MATERIAL TO PROCESS >>
══════

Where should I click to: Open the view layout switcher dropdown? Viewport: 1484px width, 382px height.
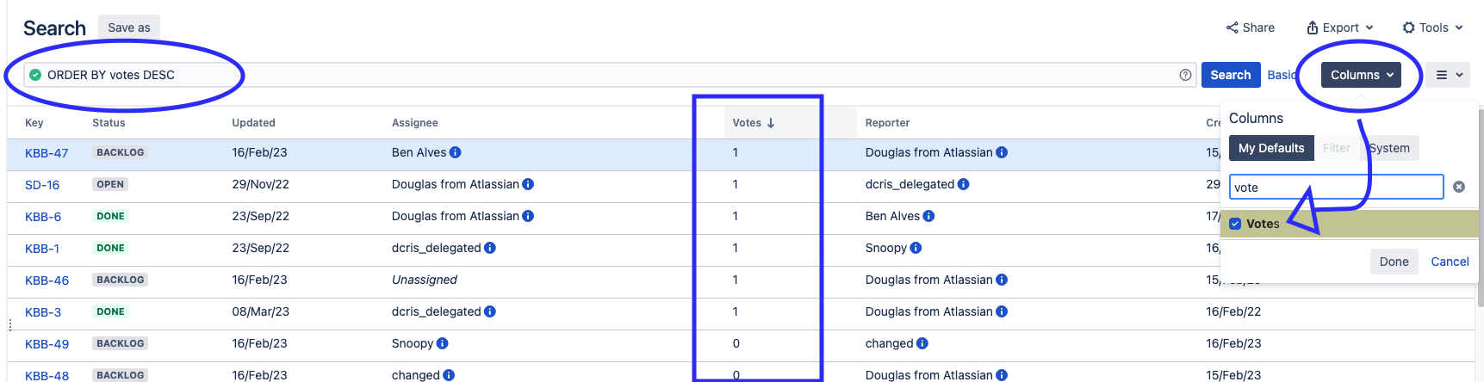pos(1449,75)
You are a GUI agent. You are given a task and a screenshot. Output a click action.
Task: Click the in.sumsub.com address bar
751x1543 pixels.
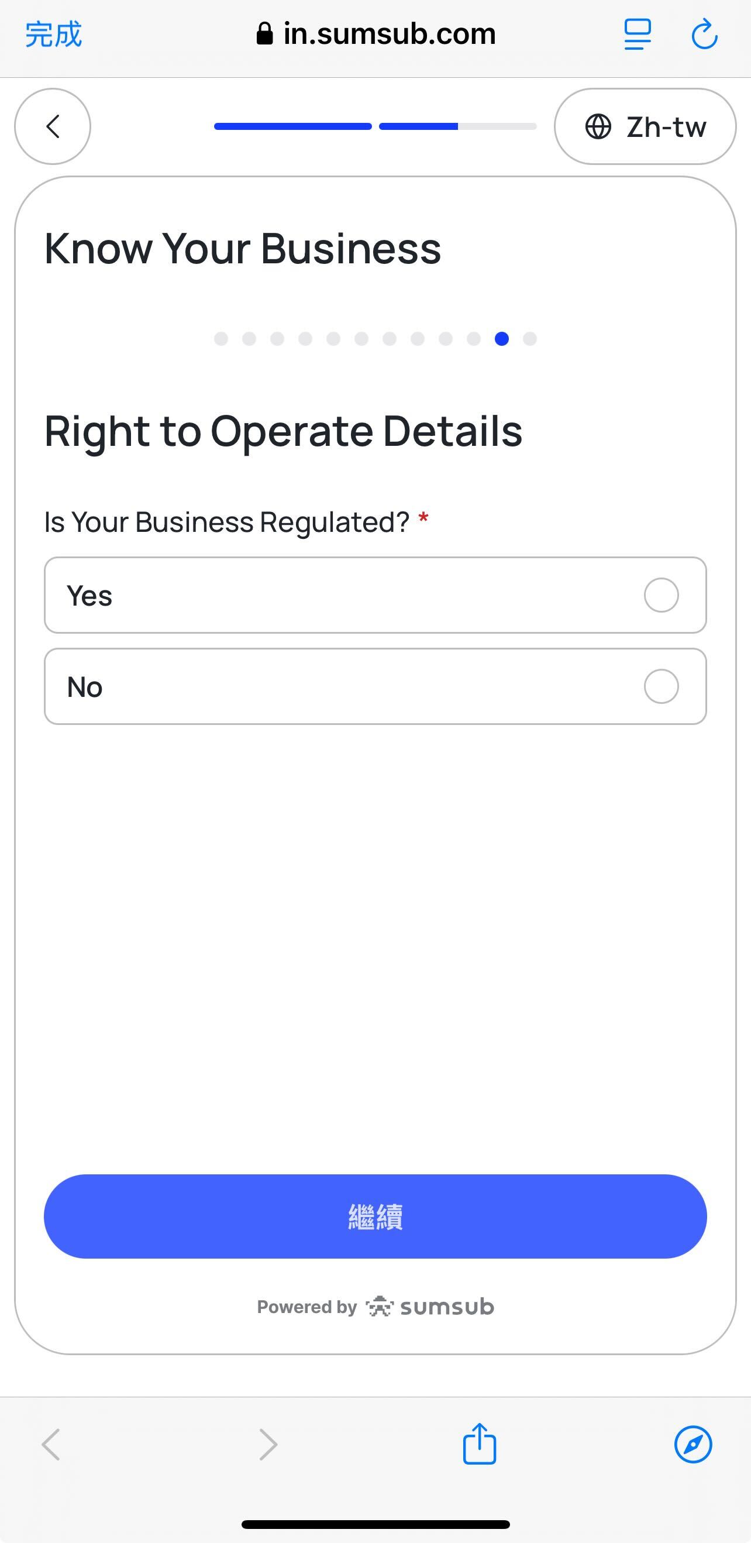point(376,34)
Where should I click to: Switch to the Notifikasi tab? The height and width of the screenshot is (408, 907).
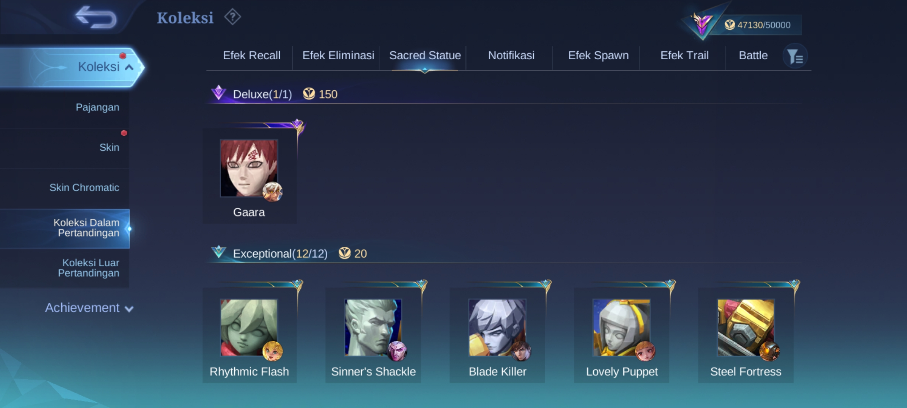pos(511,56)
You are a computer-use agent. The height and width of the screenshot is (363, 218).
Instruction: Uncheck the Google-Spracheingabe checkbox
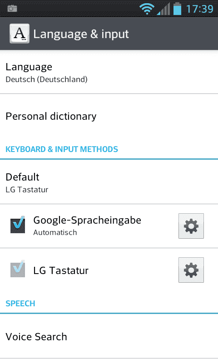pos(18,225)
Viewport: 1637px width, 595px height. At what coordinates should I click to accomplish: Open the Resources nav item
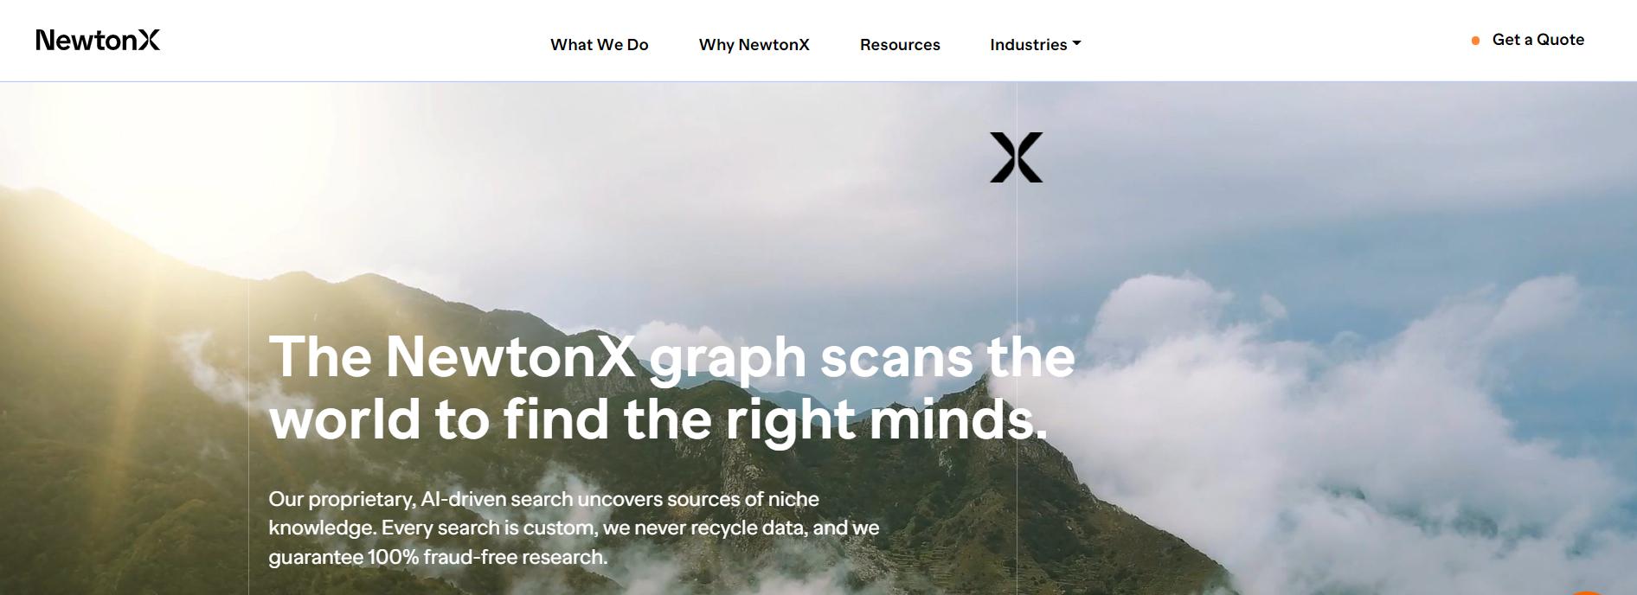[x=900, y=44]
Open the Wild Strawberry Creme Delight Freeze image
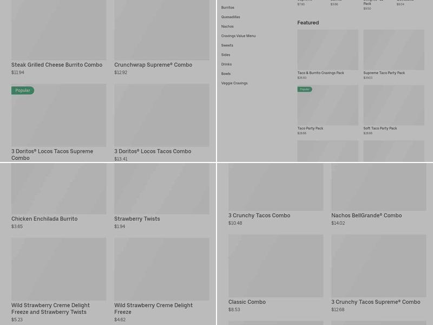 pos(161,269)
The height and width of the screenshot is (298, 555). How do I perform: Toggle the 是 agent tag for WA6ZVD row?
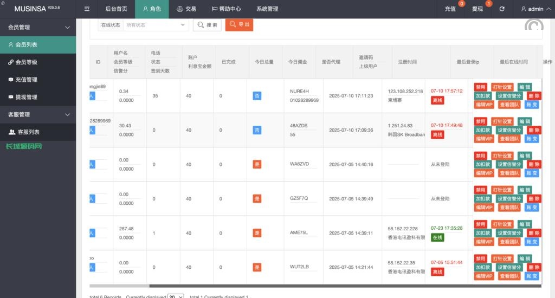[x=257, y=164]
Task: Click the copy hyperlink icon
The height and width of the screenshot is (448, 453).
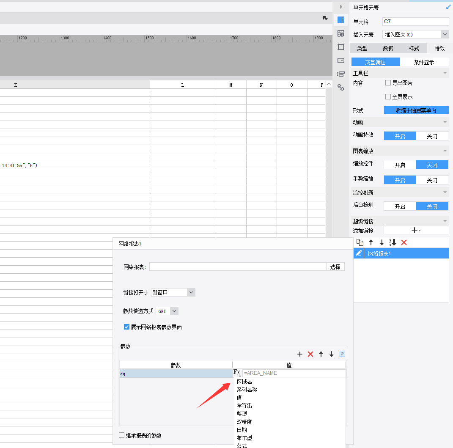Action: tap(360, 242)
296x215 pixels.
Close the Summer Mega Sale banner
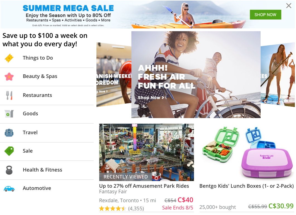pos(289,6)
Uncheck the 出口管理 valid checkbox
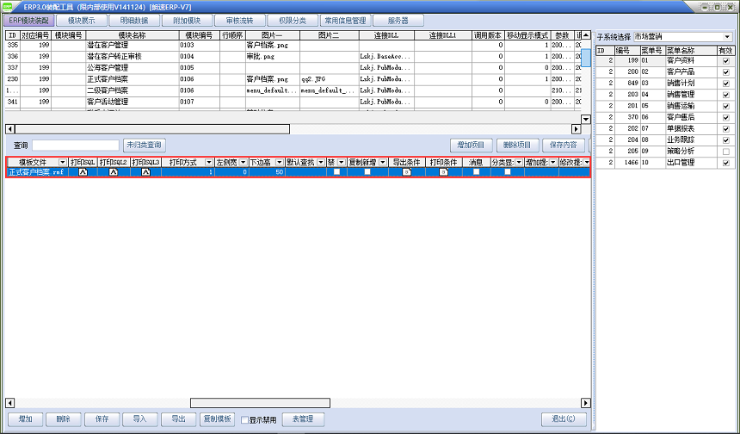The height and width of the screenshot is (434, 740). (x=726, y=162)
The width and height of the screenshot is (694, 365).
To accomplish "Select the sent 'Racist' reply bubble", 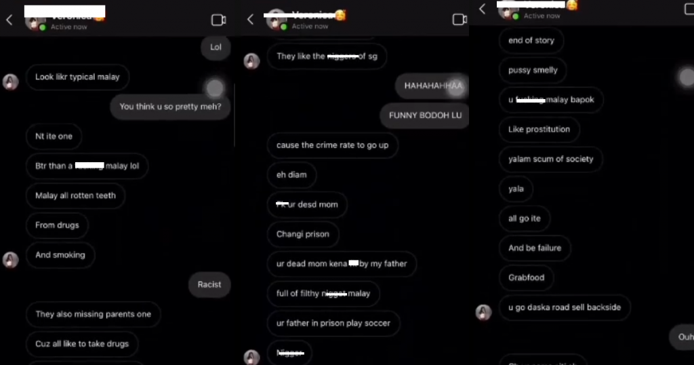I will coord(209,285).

══════

INSTRUCTIONS TO FOLLOW >> Find where the line with "You are a GUI" sits in the material above and where the line with "You are a computer-use" sits. Set down exactly the lines from the first to the second, both included and nothing else, without pictures.

WRITTEN REPLY >>
You are a GUI agent. You are given a task and a screenshot. Output a click action.
Task: Click the in.sumsub.com address bar
751x1543 pixels.
point(376,34)
Where should I click to: Switch to the Notifikasi tab? The height and width of the screenshot is (408, 907).
pos(511,56)
You are a computer-use agent. The height and width of the screenshot is (363, 218).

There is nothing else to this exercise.